Poitras' influence over this film can't be overstated -- not just from a cinematic perspective but as an investigative reporter as well. She is reporting the story of Snowden and Greenwald's meeting, but she is also very much part of the story, too. "Everything about this film is kind of looped in on itself and that's very much why it was necessary that the film have a subjective voice," Poitras said in an interview during the New York Film Festival, "so that the audience knows that I'm not an outsider, I'm also a participant in the events that are unfolding." It's a film about "the motivation and the people and the risks, but also very much about the act of journalism," she said in another interview this week.



For Poitras, Citizen Four is the third in a trilogy on the War on Terror and 9/11, which also included her films My Country, My Country covering the Iraq War and The Oath reporting on the U.S. military base at Guantánamo Bay, Cuba. The most powerful scene of the third film might be the very last one. It's July 2014 in Moscow, where Poitras and Greenwald go to visit Snowden. There, Snowden has been living with his longtime girlfriend Lindsay Mills, after Russia gave him a three-year residency permit. The fact that Snowden is living with his girlfriend is one of the film's biggest reveals -- that he's living a considerably pleasant life with his partner, despite everything. At this meeting, what Greenwald wants to reveal to Snowden, not even the camera can fully know.They pass messages on pieces of paper, scribbling them down and passing the around, raising eyebrows and body language communicating disbelief. "That's fucking ridiculous," Snowden says to Greenwald, and then they rip everything up. The message is unclear, but seems to involve another whistleblower story, larger and more next-level than this one. Indeed, it seems the biggest revelation and the true impacts of CitizenFour are yet to be felt, but it undoubtedly is rewiring the narrative surrounding whistleblowers, and the potential for future whistleblowers to surface.

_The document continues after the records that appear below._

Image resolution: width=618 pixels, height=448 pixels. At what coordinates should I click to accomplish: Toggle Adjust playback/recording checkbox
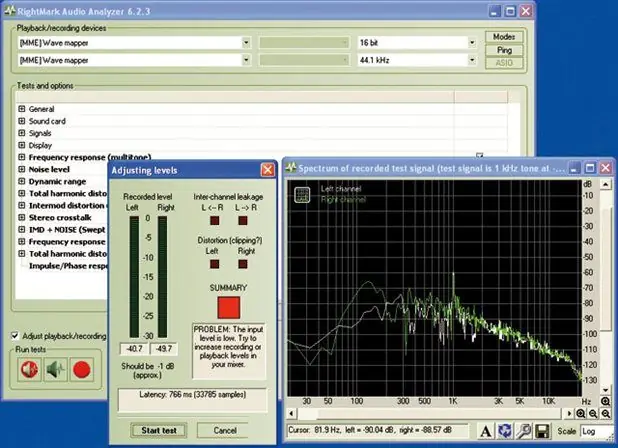click(x=15, y=336)
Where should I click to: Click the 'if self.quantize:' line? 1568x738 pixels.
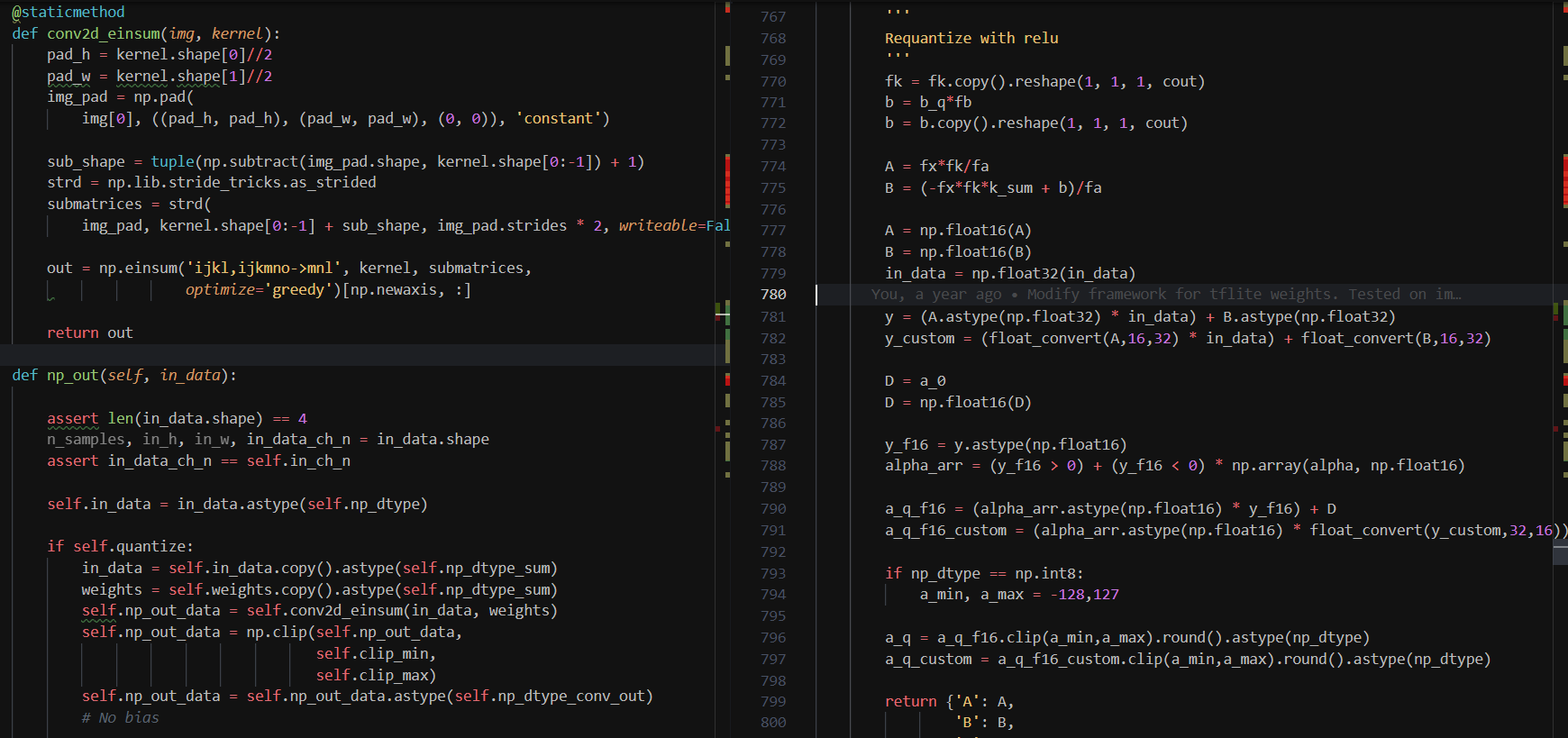[120, 546]
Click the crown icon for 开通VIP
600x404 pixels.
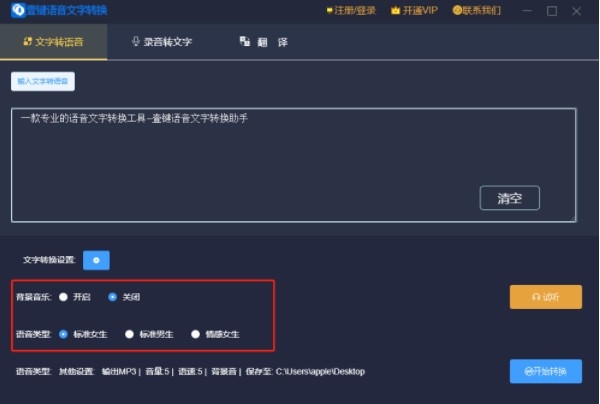click(395, 11)
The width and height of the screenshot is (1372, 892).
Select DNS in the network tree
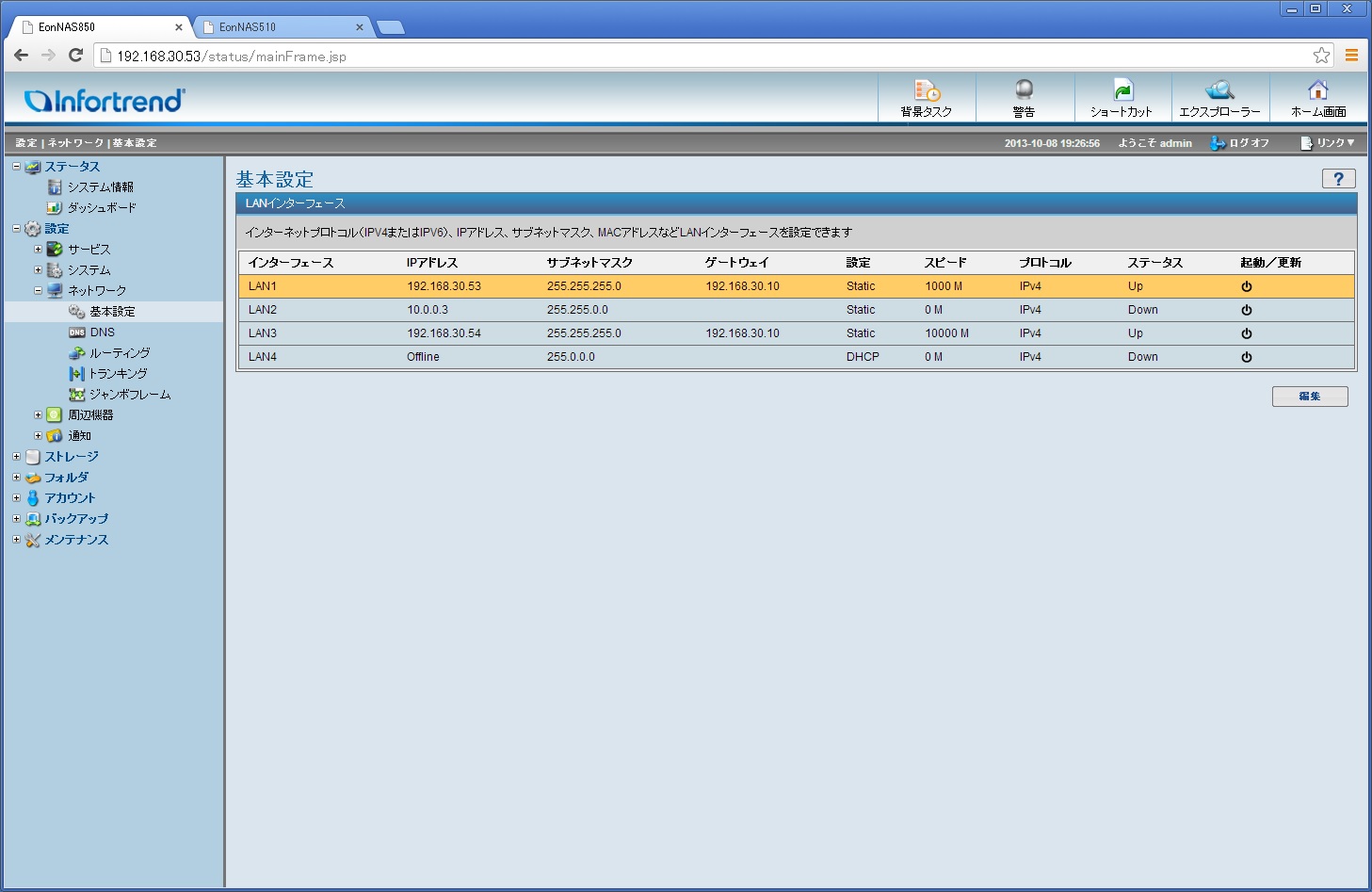pos(102,332)
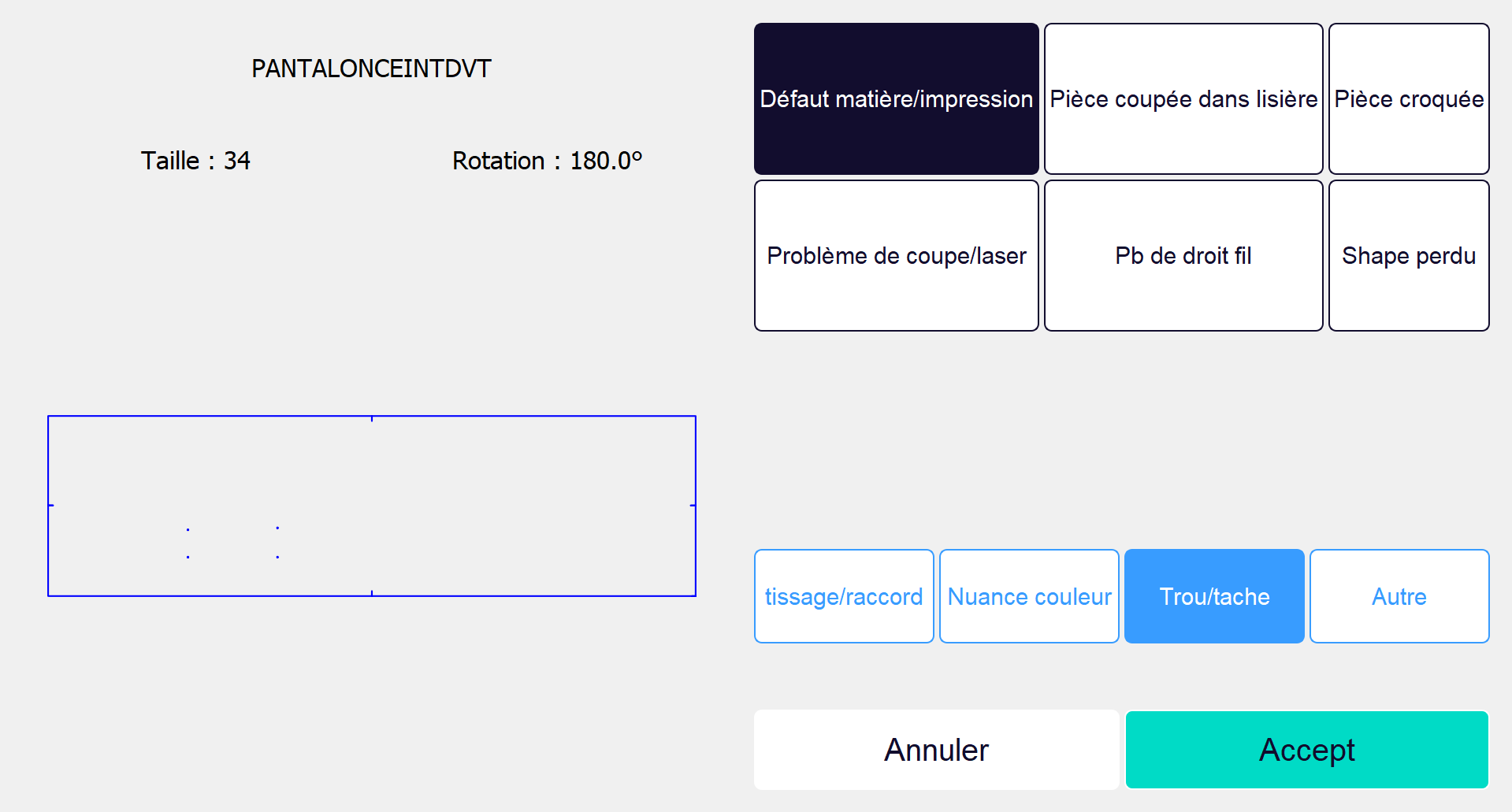This screenshot has width=1512, height=812.
Task: Click Annuler to cancel the report
Action: pos(936,750)
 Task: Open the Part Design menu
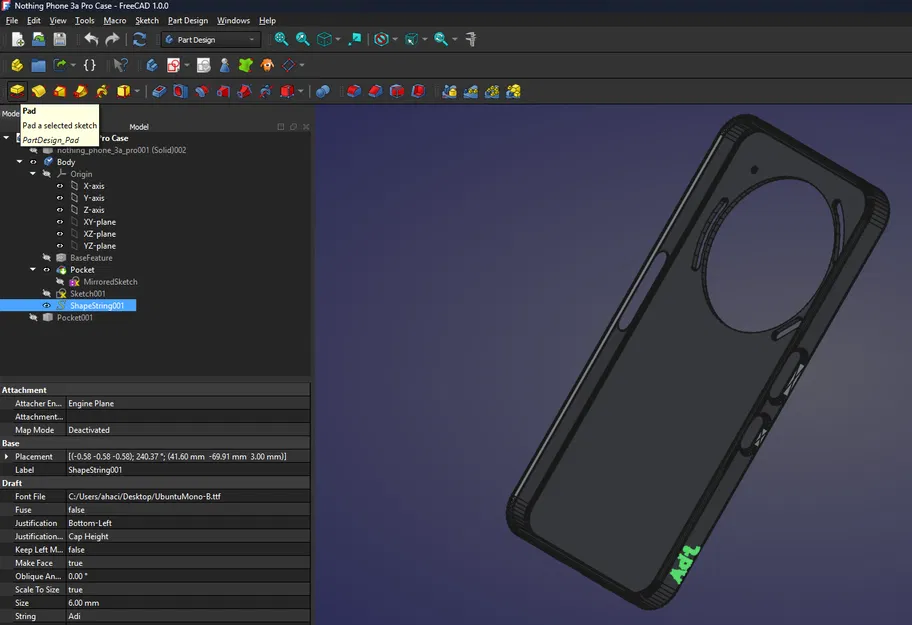click(188, 20)
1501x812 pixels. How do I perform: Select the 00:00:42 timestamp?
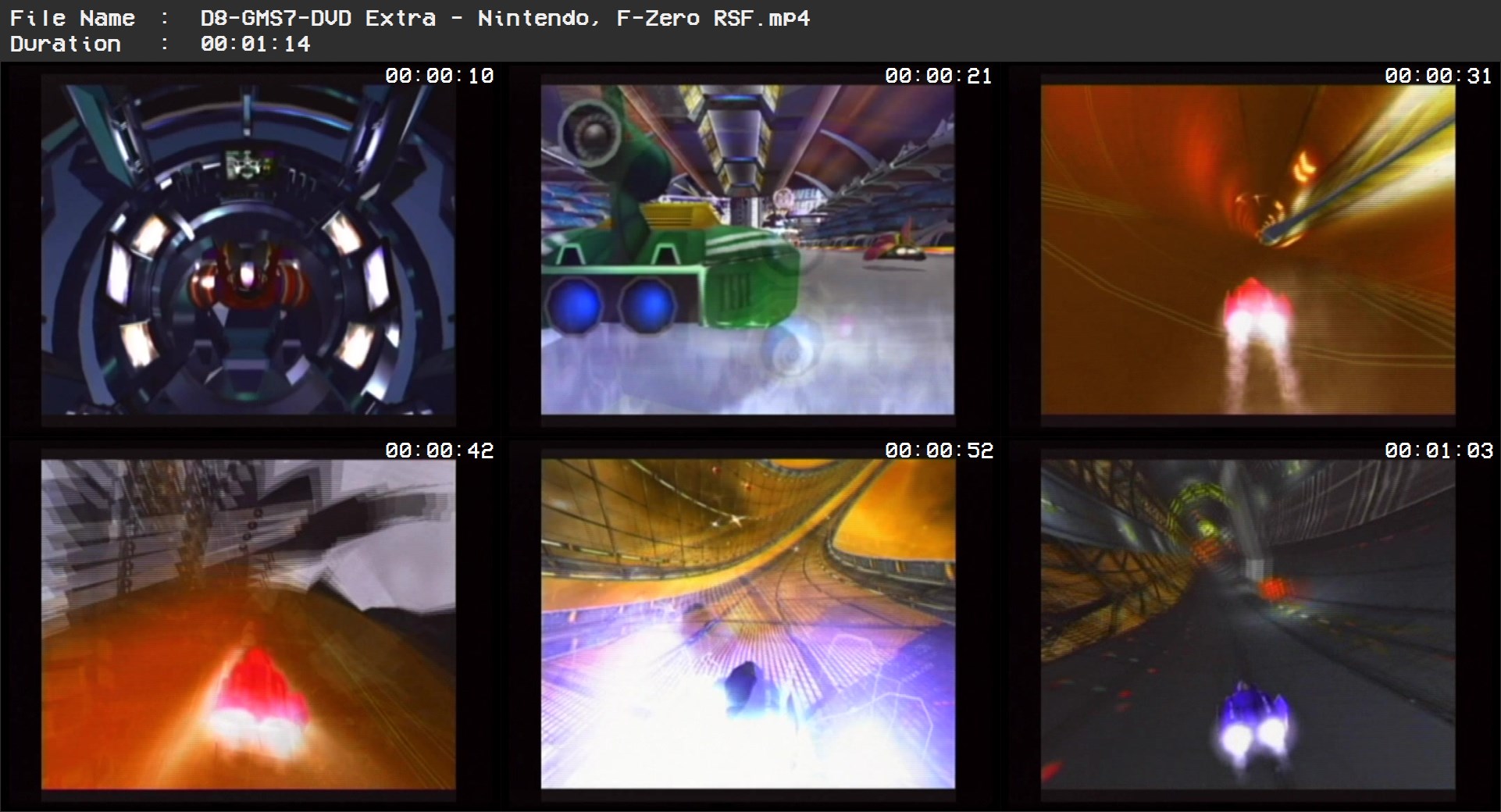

It's hard to believe in the things we can't always see: corrupt political systems, widespread social injustice, the looming threat of climate change. Even if we believe in them, it's hard to remember them daily.The NSA's massive breaches of civil liberties and the urgent threats of their global surveillance system are indeed hard to visualize, hard to process. We see endless scrolling feeds of news reports telling us that the government is watching our every move. That we all live in public whether we want to or not; we can resist and resist but our metadata betrays us, our linkable footprints gives us away. We know it's the truth, but when do we start believing in the extent of its damage? When you're staring at panoramic shots of yellow cranes and sandy hills at a construction site in Bluffdale, Utah, as the NSA is building its big secret spy center, a/k/a the Utah Data Center, where billions of emails and phone calls are now stored? When you're confronted with an image of the Guardian's staff, in the basement of their offices, being forced to destroy Snowden's hard drives with power drills as the UK government spy agency GCHQ watches? Poitras' film gives us these scenes and more, a nuanced and powerful look at the surveillance apparatus responsible for one of the greatest tools of governmental oppression in U.S. history.